DOWNTOWN — Despite a rocky economy this past year, 62 percent of Santa Monica residents claimed their shopping habits remained unchanged, according to a local spending survey conducted by city officials and business interests.
The survey, taken by 732 people, aimed to track the local spending habits of Santa Monica residents and employees as part of the Buy Local Santa Monica campaign, which encourages people to shop at Santa Monica businesses.
Jennifer Taylor, senior development analyst at City Hall’s Economic Development Department, said she believes despite the economy, Santa Monica residents have not changed their local spending because of the quality and uniqueness of businesses here and the premium placed on buying local.
“People geuninely value local businesses and want to support them,” Taylor said.
Purchasing practices during a recession aside, the goal of the survey was to breakdown spending habits in order to better understand where and why Santa Monica residents shop and what the Buy Local Committee can do to enhance local shopping and aid the 105 local businesses associated with Buy Local.

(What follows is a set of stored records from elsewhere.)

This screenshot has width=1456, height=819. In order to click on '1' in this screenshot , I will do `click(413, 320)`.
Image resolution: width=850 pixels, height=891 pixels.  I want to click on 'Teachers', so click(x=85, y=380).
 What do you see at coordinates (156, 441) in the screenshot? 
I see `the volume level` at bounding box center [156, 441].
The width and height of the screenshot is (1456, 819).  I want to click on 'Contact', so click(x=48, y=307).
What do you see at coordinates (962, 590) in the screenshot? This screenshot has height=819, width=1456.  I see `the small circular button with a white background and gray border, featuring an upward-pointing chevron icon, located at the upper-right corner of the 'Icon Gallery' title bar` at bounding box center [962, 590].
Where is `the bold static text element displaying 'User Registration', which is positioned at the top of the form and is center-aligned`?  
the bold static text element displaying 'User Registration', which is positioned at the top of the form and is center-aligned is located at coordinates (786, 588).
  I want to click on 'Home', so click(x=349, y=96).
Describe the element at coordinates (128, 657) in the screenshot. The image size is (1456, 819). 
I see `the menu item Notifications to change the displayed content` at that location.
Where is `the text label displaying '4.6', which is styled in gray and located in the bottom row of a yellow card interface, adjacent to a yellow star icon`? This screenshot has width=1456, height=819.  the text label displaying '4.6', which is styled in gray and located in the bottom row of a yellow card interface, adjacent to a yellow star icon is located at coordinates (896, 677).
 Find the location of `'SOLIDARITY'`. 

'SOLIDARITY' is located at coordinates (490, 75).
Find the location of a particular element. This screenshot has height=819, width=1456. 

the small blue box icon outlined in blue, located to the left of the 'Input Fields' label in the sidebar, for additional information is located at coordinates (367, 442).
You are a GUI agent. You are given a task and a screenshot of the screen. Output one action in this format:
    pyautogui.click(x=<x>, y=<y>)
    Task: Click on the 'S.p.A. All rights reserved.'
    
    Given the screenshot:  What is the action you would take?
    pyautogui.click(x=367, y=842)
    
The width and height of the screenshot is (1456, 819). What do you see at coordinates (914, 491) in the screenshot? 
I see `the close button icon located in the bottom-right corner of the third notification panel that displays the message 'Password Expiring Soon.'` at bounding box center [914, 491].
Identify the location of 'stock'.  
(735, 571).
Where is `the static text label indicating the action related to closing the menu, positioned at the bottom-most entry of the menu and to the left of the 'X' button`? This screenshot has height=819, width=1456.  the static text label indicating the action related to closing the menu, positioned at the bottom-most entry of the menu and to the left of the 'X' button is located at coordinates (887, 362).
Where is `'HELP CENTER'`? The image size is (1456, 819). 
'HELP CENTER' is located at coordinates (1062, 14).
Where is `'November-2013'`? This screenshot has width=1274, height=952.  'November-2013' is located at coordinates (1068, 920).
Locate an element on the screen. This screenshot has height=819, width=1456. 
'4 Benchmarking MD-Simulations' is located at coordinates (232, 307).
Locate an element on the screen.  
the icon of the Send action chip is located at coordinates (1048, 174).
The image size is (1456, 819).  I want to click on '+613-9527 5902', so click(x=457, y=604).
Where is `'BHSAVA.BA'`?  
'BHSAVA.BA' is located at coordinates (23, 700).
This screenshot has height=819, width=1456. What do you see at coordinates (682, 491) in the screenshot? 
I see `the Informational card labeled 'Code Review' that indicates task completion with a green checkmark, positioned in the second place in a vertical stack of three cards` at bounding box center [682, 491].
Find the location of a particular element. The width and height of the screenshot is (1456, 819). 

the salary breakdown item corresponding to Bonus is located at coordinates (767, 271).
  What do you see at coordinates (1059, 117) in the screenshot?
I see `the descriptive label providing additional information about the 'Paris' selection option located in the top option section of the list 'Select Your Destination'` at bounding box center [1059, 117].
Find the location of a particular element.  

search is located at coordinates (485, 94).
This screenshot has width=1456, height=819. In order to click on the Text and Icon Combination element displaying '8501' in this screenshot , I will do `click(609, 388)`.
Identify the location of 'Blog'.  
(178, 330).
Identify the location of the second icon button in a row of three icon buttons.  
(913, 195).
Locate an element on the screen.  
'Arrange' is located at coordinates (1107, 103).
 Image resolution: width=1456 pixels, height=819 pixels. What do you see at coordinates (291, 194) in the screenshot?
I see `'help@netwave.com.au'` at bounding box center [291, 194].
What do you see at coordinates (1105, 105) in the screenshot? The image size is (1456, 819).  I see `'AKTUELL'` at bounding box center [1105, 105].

With the help of Santa Monica College students trained during a two-hour session and the Bayside Downtown Ambassadors, Buy Local Committee members distributed surveys at events like the Pico Art Walk and the Main Street Summer Soulstice.
“We try to go to different parts of the city where we knew we’d get a lot of people,” Taylor said. “The feedback is incredibly valuable to us.”
Of those surveyed, 67 percent are Santa Monica residents, the rest employees in Santa Monica or shoppers from nearby areas.
People who only work in Santa Monica are important because of their need for lunch and daytime shopping options.
Scott Rader, for example, works in Santa Monica, but lives elsewhere. While he primarily shops near his home, he goes to the Third Street Promenade when he needs something during the day. To reach people like Rader, the group purposely targeted Wednesday Farmers’ Markets instead of Saturdays.
Additional demographics taken into consideration are adjacent cities, like Venice, Brentwood and the Pacific Palisades. Taylor said although these people do not live directly in Santa Monica, they consider shopping here as local.
Results showed that residents believe shopping locally is important.
“I’m loyal to my community,” said Santa Monica resident Anne Pearson. She said she enjoys watching local businesses thrive.
From the survey results, the committee was able to determine how to make local shopping a better experience for people like Pearson, whether through informing them what new business would attract patrons or if they need to better publicize the businesses already here.
For example, one major reason for shopping elsewhere was variety, with many survey participants noting a lack of ethnic dining options and stores like Target. However, Taylor said there are plenty of ethnic restaurants, such as Dhaba Cuisine of Indian on Main Street, but people in parts of the city farther from these locations might not know about them. Thanks to the survey, committee members now know better marketing is needed for these restaurants.
Cost and parking were also listed as reasons residents travel elsewhere to shop, but also factors that would draw them back to Santa Monica if improved. Taylor said the problem of parking is one of perception than reality, though, and committee members are working to make more parking available during weekends and evenings.
Regardless of any complaints found in the survey, 75 percent of Santa Monica residents said buying local is important.
“It was good to have that validated,” Taylor said. “Local residents … understand and value local businesses.”
Debbie Lee with Bayside said the survey will help economic development in terms of looking at what types of businesses to attract and expanding services that might be missing. Additionally, it encourages people to explore Santa Monica more for shops that fit their needs that they might not have noticed previously.
“You might walk by the store 100 times” but not notice it, Lee said.